In general, each module 84a,84b,84c can include information on scaling, such as by how to properly include more or fewer stitches 114 in a single knitting operation associated therewith in the context of any specific characteristics of the module (i.e. ribbing, cabling, etc). The programming executing the pattern generation 14 can specifically scale each module 84a,84b,84c according to included logic and/or can sequentially size the modules 84a,84b,84c according to the prior organizing 90 such that an initial number of stitches 114 is fed forward from the previous module scaling. In this manner, radial symmetry module 20 can be similarly scaled. In one example, a number of body pattern sections 140 and stitches 114 included therein by radial symmetry module 20 can be dictated directly by the sizing information 86c or can be determined based on the number of stitches 114 included in body portion 146b from which it extends. In such an example, the number of ribs 146 and panels 144 can be predetermined with the number of stitches in either or both of the first and second sections 112,120 being dictated by the sizing. In yet another example, the number of pattern sections 140 can be a customizable parameter such that the application of radial symmetry module 20 includes both patterning 86b and sizing data 86c. As discussed above, the number of stitches included in each application of radial symmetry module 20 can influence the number of sequences in module 20 and can, therefore, further affect—or be affected by—the sizing 86c of garment 110. In an aspect the programming executing the pattern generation 14 can include logic or other programming to scale the various modules according to a number of such factors simultaneously.
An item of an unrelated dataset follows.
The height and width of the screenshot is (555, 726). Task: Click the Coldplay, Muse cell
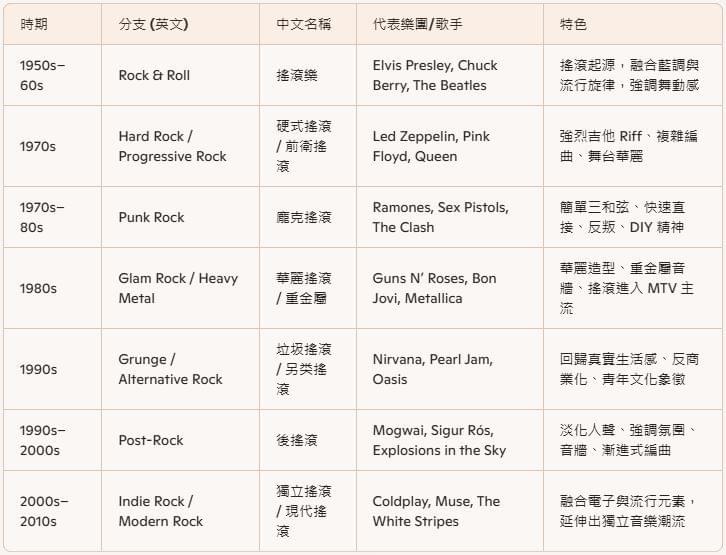click(x=450, y=511)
After the module scaling 92, additional customizable parameter information 24 in the form of color data 86d can be applied to the assembled and scaled modules (alternatively, this can also be done in connection with the scaling). In various aspects, the garment 110 can be of a single color selectable from a number of colors or the garment 110 can be of a number of colors (such as with respect to each separate portion 136 and 146a-d, etc.), or a number of different coloring/striping patterns may be applicable to the garment overall as an overlay to the selected garment irrespective of the particular patterning. In any such aspect, the information 86d can be accessed during the pattern assembly 14 and applied 94 to the pattern to arrive at a specific application of pattern 18 that is customized by one or more of garment type 86a, patterning 86b, size 86c, and color data 86d, with additional parameters being similarly accounted for in assembly 14. In this manner, the automated equipment 130 can produce a customized garment that includes a radially-symmetric portion 136 that by application of the radial symmetry module 20 based on at least one customizable parameter.
Turning now to
As shown, the open order information 224 can be fed into fulfilment data 226 for scheduling of the various garments associated with open orders 212 according to a specific operation 228. In one aspect of the scheduling operation 228, can produce and maintain (such as by real time adjustments and modifications) a production schedule 230 that includes the information needed to produce the various garments to fulfill orders 212, including the customizable parameter data 24 and other information needed to generate the patterns 18, as discussed above according to method 10. The schedule 230 may include such information according to an order of garment production that is determined by scheduling operation 228 to optimize or enhance the efficiency with which the garments 110 are produced 10 and the orders 212 are fulfilled (i.e. by shipping 232). As shown, such information can include a current supply and/or availability of the materials 234 (e.g., yarn, thread, etc. of specific type, gauge, composition, color, etc.), as well as the capacity 236 of the equipment 130 needed to produce the garments 110. In this manner, scheduling operation 228 can result in orders 212, even those for different garment types 86a, using similar materials 234 according to their availability and distribution of such materials among the available equipment 130 being scheduled to run in groups using similar materials and distribution of the orders over the equipment 130 accordingly.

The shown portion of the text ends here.